PROBLEM TO SOLVE: Output each entry verbatim. Leave the images out.

Source data:
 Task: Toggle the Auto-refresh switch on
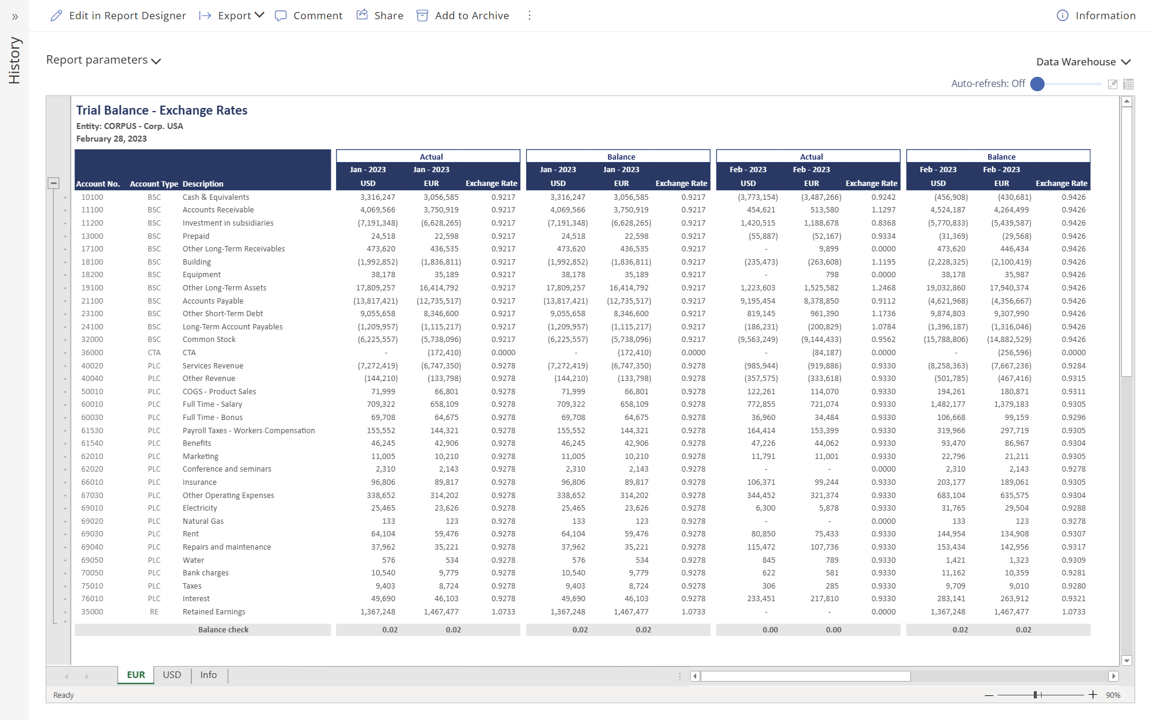pyautogui.click(x=1038, y=84)
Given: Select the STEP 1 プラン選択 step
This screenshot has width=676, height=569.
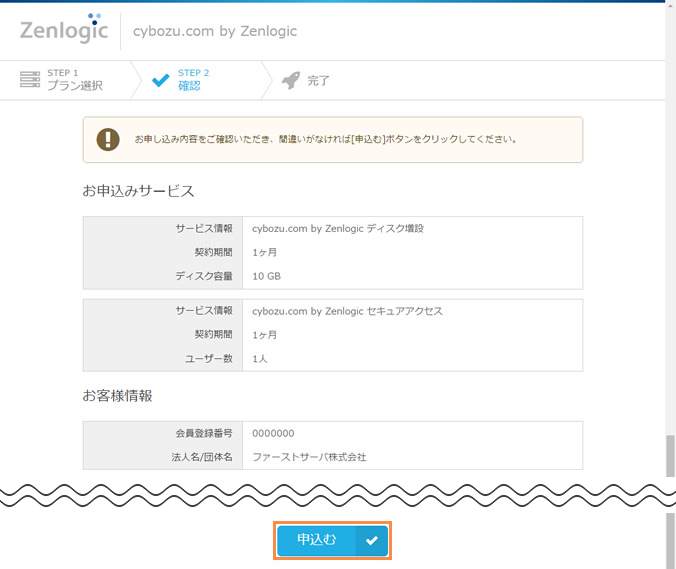Looking at the screenshot, I should (x=74, y=80).
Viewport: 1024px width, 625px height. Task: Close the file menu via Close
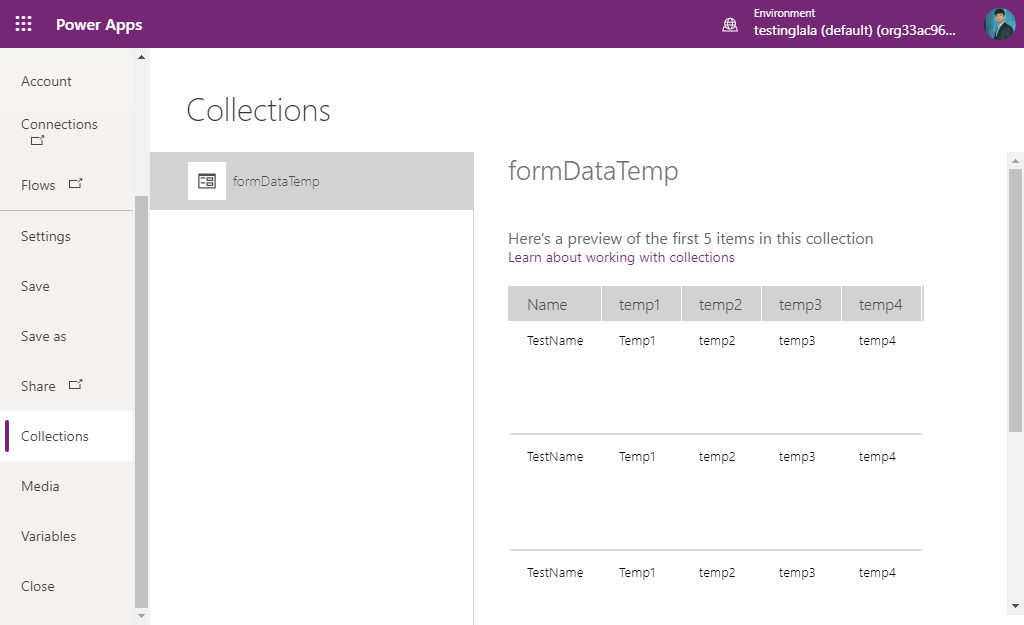pyautogui.click(x=67, y=586)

ANSWER TO THIS PROBLEM:
 Task: Toggle the Auto-refresh switch on
pyautogui.click(x=1038, y=84)
Given: Select the STEP 1 プラン選択 step
This screenshot has width=676, height=569.
Looking at the screenshot, I should (x=74, y=80).
Viewport: 1024px width, 625px height. Task: Close the file menu via Close
pyautogui.click(x=67, y=586)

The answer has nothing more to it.